» Texto para revisar:
La expansión económica requirió una abundante oferta de fuerza de trabajo y elevadas inversiones de capital en la producción industrial. La mano de obra provino de distintas fuentes. El enorme paro encubierto así como el número considerable de trabajadores situados en sectores escasamente productivos ofrecieron después de la guerra la fuerza de trabajo barata que alentó la recuperación y la expansión económica de Europa occidental y el Japón. A medida que se consumía esta reserva laboral, la oferta de trabajo también aumentó a través de la inmigración, de una tasa más alta de la población incorporada al mercado de trabajo –especialmente de mujeres, que dejaban de ser solo amas de casa– y, a mediano plazo, del crecimiento demográfico.

En los movimientos internacionales de población se produjeron cambios estructurales respecto de los flujos migratorios de la era del imperialismo: de las migraciones intercontinentales a las intracontinentales. En la inmediata posguerra se produjeron traslados masivos por razones políticas. Entre 1945 y 1947 la Administración de las Naciones Unidas para el Socorro y la Rehabilitación repatrió a no menos de 30 millones de personas. A partir de los años cincuenta, los países occidentales empezaron a atraer sobre todo a emigrantes que abandonaban sus países por motivos económicos. En un primer momento procedían de Europa meridional y oriental, luego del norte de África y posteriormente ingresaron muchos del Próximo y Medio Oriente (Turquía, Irán y Pakistán). Los gobiernos no elaboraron una política inmigratoria sino que toleraron la llegada de inmigrantes como solución coyuntural. Sin embargo, los trabajadores extranjeros, en lugar de entrar y salir de acuerdo con la marcha del ciclo económico, se insertaron de manera permanente en los puestos de trabajo menos considerados y peor pagados. A partir de las dificultades económicas a principios de los 70, los gobiernos europeos occidentales resolvieron restringir la entrada de los extranjeros. Estados Unidos también recibió un caudal destacado de inmigrantes, procedentes sobre todo de Costa Rica, las Antillas, México. A diferencia de Europa occidental gran parte de la fuerza de trabajo que llegaba a Estados Unidos eran trabajadores de temporada, ilegales. Japón no recibió inmigrantes, los estrangulamientos en el mercado de trabajo fueron superados a través de la colocación de sus capitales en los países de Asia sudoriental.

» Qué hacer:
a - Reescribe la parte del texto sobre la expansión económica de posguerra que empieza con las palabras que contienen "La expansión económica requirió" y termina con "del crecimiento demográfico.", y pon "fuerza laboral" en cada lugar donde aparece "fuerza de trabajo".
b - Según el texto sobre la expansión económica de posguerra, ¿a cuántas personas repatrió entre 1945 y 1947 la Administración de las Naciones Unidas para el Socorro y la Rehabilitación?

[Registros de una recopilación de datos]

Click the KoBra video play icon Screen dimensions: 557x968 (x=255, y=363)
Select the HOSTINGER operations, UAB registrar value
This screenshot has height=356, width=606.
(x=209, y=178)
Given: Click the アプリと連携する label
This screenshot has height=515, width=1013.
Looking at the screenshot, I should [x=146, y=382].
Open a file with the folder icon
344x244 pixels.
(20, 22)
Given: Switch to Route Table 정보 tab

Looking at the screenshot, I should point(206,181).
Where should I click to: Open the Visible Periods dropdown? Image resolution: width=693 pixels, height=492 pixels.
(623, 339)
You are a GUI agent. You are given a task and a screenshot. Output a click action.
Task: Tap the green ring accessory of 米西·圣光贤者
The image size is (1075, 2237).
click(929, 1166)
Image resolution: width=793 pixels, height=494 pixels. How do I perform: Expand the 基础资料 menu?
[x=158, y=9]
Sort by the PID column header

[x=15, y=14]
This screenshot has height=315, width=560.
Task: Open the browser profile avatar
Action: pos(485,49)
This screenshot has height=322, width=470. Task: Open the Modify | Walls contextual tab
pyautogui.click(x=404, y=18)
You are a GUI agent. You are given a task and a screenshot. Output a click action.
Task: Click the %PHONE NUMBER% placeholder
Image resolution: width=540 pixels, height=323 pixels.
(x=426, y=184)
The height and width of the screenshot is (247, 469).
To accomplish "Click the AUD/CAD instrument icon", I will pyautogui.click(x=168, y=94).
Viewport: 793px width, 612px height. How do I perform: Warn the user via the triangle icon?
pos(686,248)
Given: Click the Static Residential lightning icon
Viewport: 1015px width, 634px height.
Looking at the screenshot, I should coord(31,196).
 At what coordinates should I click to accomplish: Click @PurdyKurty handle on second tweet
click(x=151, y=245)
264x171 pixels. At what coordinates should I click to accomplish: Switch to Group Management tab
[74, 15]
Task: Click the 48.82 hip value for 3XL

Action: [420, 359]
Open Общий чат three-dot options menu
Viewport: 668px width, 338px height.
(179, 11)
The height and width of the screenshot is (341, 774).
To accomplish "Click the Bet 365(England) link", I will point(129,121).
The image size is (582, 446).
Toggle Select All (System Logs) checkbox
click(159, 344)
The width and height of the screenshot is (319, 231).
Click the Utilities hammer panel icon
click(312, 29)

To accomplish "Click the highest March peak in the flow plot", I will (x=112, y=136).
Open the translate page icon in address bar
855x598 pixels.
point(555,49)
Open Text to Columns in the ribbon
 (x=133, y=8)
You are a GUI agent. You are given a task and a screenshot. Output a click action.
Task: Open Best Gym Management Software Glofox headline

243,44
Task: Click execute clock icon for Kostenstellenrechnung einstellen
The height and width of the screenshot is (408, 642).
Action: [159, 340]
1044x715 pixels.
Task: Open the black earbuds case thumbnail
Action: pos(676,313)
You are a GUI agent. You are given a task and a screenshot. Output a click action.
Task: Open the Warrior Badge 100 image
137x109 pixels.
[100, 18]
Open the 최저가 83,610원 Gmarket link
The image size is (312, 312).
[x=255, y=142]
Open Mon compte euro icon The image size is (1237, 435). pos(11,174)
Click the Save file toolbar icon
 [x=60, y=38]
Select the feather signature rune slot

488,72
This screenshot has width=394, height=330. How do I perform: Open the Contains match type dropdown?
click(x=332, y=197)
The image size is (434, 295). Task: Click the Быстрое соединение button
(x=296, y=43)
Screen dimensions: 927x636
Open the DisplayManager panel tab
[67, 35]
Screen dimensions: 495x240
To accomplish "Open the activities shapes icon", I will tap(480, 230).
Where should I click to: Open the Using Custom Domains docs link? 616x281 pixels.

» Resultados esperados:
a -
La expansión económica requirió una abundante oferta de fuerza laboral y elevadas inversiones de capital en la producción industrial. La mano de obra provino de distintas fuentes. El enorme paro encubierto así como el número considerable de trabajadores situados en sectores escasamente productivos ofrecieron después de la guerra la fuerza laboral barata que alentó la recuperación y la expansión económica de Europa occidental y el Japón. A medida que se consumía esta reserva laboral, la oferta de trabajo también aumentó a través de la inmigración, de una tasa más alta de la población incorporada al mercado de trabajo –especialmente de mujeres, que dejaban de ser solo amas de casa– y, a mediano plazo, del crecimiento demográfico.

b - A no menos de 30 millones de personas.